Believe me, I’m sympathetic. But I can assure you that banishing favorite foods from your diet doesn’t mean sentencing yourself to a life of humdrum eating. It’s all about retraining your taste buds. Also, remember: There’s nothing wrong with starting slow. Let go of trying to be perfect right out of the gate. Use as guideposts the detailed nutritional information and additional reference materials in this book’s appendixes, and feel free to ease into it. Maybe avoiding fast food is all you can handle the first few weeks. That’s fine. But after that, try incorporating more plant-based meals into your daily rotation. For example, make that beloved chicken breast a small side dish to a plant-based entrée until you’re ready to let go completely. Next step: Remove the most tempting and unhealthy animal products and processed foods from your fridge and pantry. After that, replace dairy with almond and coconut milk. Small steps such as these will help your mind and body to adapt.

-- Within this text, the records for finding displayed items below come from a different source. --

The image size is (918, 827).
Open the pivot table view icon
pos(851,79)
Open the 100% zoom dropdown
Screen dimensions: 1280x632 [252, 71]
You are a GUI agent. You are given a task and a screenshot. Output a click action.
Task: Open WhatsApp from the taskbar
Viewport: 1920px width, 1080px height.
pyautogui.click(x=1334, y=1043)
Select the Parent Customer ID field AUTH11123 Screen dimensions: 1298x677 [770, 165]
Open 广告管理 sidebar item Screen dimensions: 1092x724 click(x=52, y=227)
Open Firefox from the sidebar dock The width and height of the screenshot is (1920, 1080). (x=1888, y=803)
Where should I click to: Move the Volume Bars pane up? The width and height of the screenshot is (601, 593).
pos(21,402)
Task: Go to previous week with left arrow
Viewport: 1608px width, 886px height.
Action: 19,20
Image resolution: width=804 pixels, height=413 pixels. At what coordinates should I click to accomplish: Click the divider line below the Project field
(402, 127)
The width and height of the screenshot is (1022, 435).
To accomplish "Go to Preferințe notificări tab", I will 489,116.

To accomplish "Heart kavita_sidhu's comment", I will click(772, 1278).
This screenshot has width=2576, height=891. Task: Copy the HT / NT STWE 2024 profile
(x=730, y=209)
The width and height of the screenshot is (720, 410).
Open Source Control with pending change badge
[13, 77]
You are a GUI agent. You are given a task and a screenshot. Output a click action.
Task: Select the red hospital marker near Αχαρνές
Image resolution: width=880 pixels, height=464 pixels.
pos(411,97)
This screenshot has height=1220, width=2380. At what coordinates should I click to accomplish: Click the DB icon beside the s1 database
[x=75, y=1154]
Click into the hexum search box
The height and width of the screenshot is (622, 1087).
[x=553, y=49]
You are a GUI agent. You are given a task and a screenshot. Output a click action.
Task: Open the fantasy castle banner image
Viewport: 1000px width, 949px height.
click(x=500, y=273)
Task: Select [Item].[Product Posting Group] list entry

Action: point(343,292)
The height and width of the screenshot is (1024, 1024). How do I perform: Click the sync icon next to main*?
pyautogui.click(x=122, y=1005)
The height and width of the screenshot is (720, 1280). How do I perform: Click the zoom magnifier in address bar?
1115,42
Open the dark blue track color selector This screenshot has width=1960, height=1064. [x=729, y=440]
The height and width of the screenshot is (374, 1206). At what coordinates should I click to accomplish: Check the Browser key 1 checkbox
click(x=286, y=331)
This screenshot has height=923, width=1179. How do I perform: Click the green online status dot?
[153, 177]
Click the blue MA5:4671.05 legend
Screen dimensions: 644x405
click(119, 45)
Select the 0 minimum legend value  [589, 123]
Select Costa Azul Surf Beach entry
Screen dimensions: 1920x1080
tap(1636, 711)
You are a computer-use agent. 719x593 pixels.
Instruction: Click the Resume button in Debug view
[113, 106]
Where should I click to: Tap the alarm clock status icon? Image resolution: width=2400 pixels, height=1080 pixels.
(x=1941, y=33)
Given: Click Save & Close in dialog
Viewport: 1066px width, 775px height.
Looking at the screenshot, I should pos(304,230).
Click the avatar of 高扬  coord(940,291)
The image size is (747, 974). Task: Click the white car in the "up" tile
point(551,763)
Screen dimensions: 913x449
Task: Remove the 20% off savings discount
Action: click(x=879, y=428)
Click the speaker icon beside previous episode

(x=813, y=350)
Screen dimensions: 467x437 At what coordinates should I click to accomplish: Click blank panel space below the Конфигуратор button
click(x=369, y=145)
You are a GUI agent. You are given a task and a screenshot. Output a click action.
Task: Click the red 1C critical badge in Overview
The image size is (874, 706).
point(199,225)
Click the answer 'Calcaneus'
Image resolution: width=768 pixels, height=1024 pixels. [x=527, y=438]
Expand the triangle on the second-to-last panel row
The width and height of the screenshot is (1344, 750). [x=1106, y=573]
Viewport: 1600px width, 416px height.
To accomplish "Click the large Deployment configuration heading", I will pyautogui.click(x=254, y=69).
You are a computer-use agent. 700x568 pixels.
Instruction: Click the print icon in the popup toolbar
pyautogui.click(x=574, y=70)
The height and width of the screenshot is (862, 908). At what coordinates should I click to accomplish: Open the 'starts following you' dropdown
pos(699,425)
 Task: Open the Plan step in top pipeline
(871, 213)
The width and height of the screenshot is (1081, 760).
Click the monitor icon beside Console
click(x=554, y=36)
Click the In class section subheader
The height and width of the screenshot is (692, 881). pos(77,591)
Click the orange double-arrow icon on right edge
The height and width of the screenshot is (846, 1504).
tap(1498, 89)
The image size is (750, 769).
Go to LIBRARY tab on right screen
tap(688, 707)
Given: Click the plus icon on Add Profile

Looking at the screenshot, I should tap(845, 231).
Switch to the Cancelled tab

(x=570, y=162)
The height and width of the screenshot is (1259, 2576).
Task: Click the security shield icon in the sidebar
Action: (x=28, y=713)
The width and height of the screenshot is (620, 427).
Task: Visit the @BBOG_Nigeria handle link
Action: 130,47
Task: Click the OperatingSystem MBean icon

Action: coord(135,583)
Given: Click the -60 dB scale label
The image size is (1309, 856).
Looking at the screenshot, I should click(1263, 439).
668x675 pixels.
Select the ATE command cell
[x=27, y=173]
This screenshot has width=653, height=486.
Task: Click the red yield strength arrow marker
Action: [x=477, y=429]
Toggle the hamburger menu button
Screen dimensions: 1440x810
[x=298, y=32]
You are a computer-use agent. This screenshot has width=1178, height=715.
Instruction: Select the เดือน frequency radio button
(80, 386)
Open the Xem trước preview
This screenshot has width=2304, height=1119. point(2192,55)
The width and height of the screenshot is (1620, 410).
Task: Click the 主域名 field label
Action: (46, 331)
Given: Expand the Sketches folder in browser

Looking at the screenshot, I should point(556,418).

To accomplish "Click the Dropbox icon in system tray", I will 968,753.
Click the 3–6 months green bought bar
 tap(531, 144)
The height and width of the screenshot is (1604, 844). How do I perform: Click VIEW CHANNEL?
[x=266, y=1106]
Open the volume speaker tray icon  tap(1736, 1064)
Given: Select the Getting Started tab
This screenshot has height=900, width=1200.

Over time, as you begin to feel better, you just might discover, as I have, a growing appetite and craving for truly nourishing foods. And with the experience of positive results might come a resolve to expand the proportion of plant-based foods that make up your daily menu. Before you know it, you’ll be a convert. The point is to change habits. Alter those and you’ll create sustainability.
Believe me, if I can do it, so can you.
A FINAL THOUGHT
We live in the most prosperous nation on Earth, yet as a society we’ve never been more unhealthy. Obesity, heart disease, diabetes, high blood pressure, and a vast array of very preventable diseases plague us unnecessarily. But rather than address these ailments’ underlying causes, our culture emphasizes pharmaceutical fixes. Just watch television for an hour and count how many ads you see for prescription medications.
If we want to heal—truly heal—and thrive, then we must embrace preventive medicine. A plant-based, whole-food diet has been shown, for example, to prevent and actually reverse heart disease (America’s number one killer) and impede or even arrest the development of a litany of other maladies, including the growth of cancer cells. Even erectile dysfunction is often symptomatic of circulatory disease. Overall, eating a plant-based diet is the easiest, most cost-effective—and environmentally conscious—way to vastly improve not just your own health but that of America and the world at large.
I’m not alone in my advocacy of this alternative approach to eating. In fact, plant-based nutrition has begun to go mainstream. Practitioners of veganism range from martial arts fighters such as Mac Danzig and Jake Shields, to Georges Laraque of the Montreal Canadiens, to Dave Zabriskie, who made headlines in 2010 as the first professional cyclist to ride the Tour de France as a vegan. And it’s not just professional athletes who’ve caught the fever. Among the converts to plant-based nutrition: Twitter founder Biz Stone, real estate magnate Mort Zuckerman, and Vegas hotelier Steve Wynn. The list is growing daily.
Still wary? Then here’s my challenge to you. Using the information in this book’s appendixes, adopt the PlantPower Diet. Stick to it religiously for thirty days straight and you’ll feel dramatically better. Your energy levels will rise. You’ll feel lighter. Your focus will increase. Your mood and sleep will improve. Your blood pressure and cholesterol levels will normalize. You’ll feel motivated to exercise. If you’re an athlete, your recovery time, and thus your performance, will improve. And yes, you’ll lose weight. And if after a month you haven’t experienced most, if not all, of the above drastic improvements, I’ll happily wish you well as you return to your disease-provoking, artery-clogging, animal protein–based style of eating.